The product – I never know what might fail and I don’t think anyone can. I never consider myself the typical customer, for good and bad. I only assess the product to the extent of whether it’s a vitamin or a pain killer. Does it solve a real problem or it is just a nice to have product. I tend to shy away from products which I consider features vs. standalone products.

Analytics – I tend to ask the founders for the 2-3 metrics they watch to assess how they are doing. Cost of acquisition, MAU, life time value would be a good start if you are an online consumer startup. I’m a big believer in numbers since numbers are hard to argue with.

Market – I know that many VCs are looking for startups in big and growing markets, assuming the startup will take a portion of that growth.
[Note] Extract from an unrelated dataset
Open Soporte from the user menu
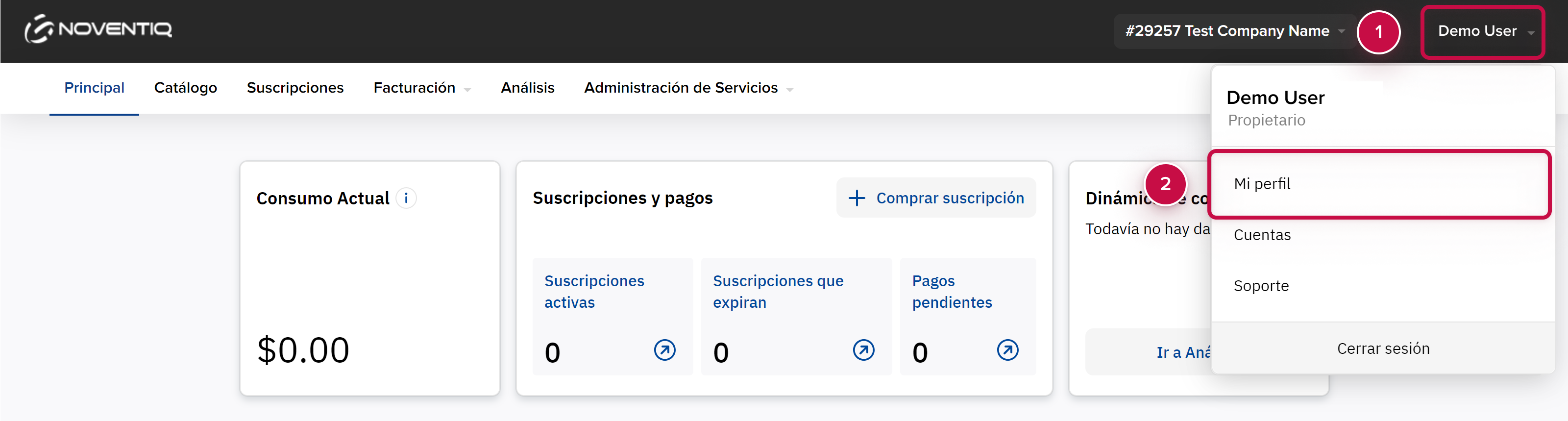 1261,286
That, in my view, led to so many group buying/Social networks/photo sharing/content discovery startups. I just want to know the company doesn’t target a 90% market share to reach $20M in revenues.

Some final suggestions:

–          Be respectful in your communication style: send follow-up emails and reply in a timely manner.
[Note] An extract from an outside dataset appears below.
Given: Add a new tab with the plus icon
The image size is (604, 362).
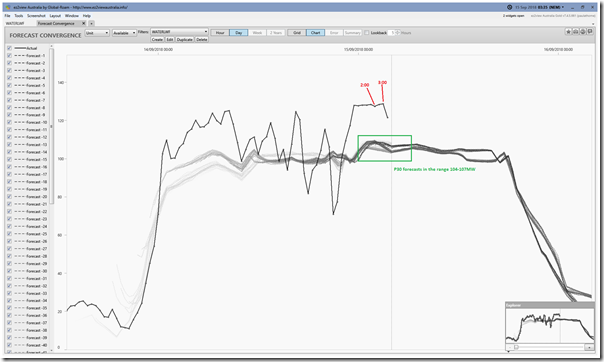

–          Have a compelling Executive summary that is interesting yet simple. Think about it as a brochure and use it to make your startup shine.

–          Know your investor. Read about his background, previous investments, blog posts and tweets etc. Be prepared.

–          Know your competition. “We have no competition” eliminates your chances to get funding. Not knowing about one is likely to have a similar effect.

–          Don’t send a LinkedIn invite before we meet. I don’t know you and therefore I’m not likely to respond (you can’t imagine how many entrepreneurs do that).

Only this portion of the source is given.